歌の持ち主がやってきて、ものすごくイヤそうな顔で、
「なんだ。絶好調か。やめろ、不愉快だ」
「もっと鷹揚に構えた方が人間としての値打ちが上がりますよアルベルトどの」
「貴様なんぞにそんな説教はくらいたくない。気味が悪いぞ。何なんだ」
「いや、別に」
別にとか言いながら何かを、わざと床にヒラヒラと落とした。写真のようだ。アルベルトは完全に無視して行こうとするが、
「おっとっと」
言いながら行く手にまた落とす。ムリに無視して進もうとするが前に回って「おっと、おっと」と言いながら落とし続ける。
こめかみに血管を盛り上がらせ、ついに折れて、
「何、だ」
「いやこれは失礼。
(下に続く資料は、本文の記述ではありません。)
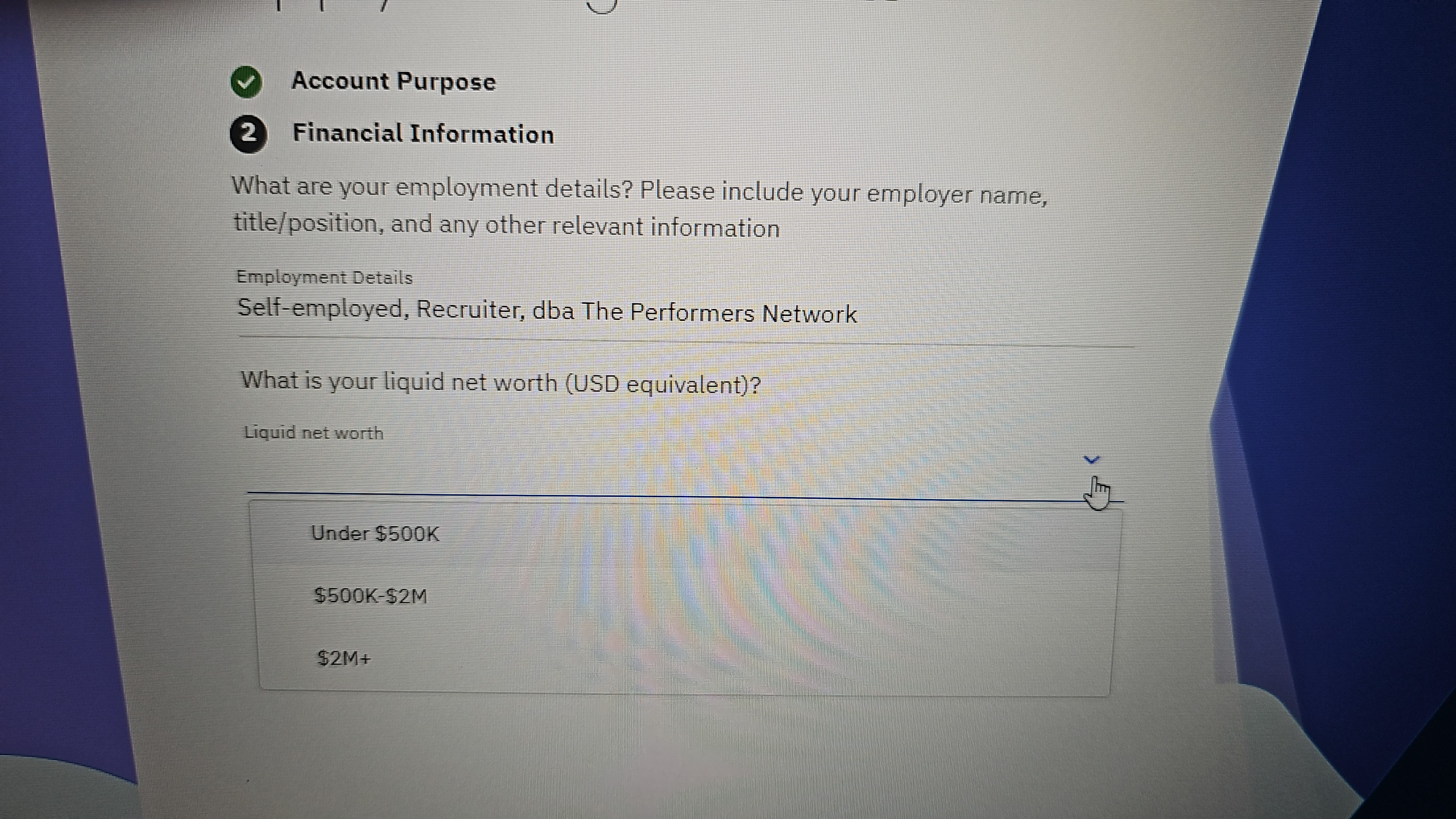Click the word Network in employment field
This screenshot has width=1456, height=819.
(x=809, y=314)
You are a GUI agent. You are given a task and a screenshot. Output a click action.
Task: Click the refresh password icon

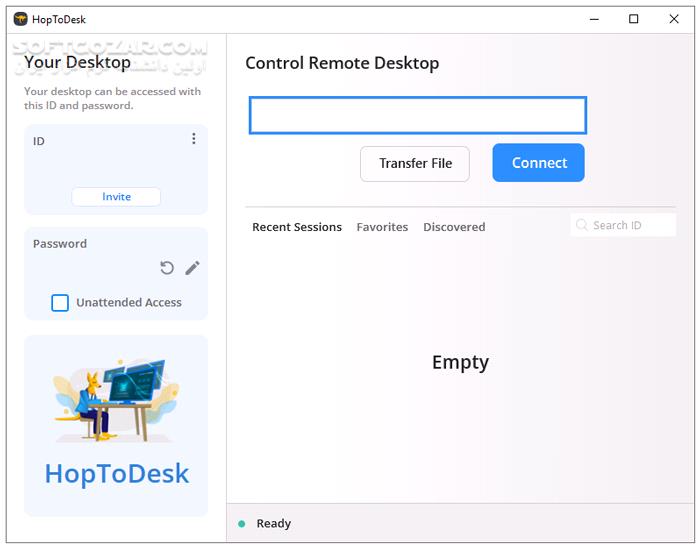167,268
手が滑って落としてしまった」
もうトランプが何組か出来そうなほど沢山あるのは昨日撮ってきた大作の写真らしい。中にはセルフで撮ったらしい、二人で写っているものもある。それを見て、
「…これは貴様か」
「そうですよ」
アルベルトの顔に線が縦に入った。
(この次戴宗に会ったら徹底的にネタにされるだろう。あんなのがおめぇんとこのA級エージェントか!おっさん、BF団の未来も暗ぇぞ!とかなんとか)
頭の中で戴宗の声色までしている。
「どうしましたアルベルトどの。冴えない顔ですな。あなたも新しい細君を娶るとか恋人をつくるとかしたらどうです。わたしの相手のように可愛らしく健気な相手があなたに見つかるとは正直思えないが?まあ、広い世界には頭がシリの男に恋慕の情を抱く人間もいるかも知れませんからな」
むむむ〜むむ〜と歌いながら背を向けたところに、
「あっ、つい手がすべった」
アルベルトは衝撃波を放っていた。
時々、書きたくなる幻夜と大作。
ちょっと、幻夜がバカになりすぎましたが。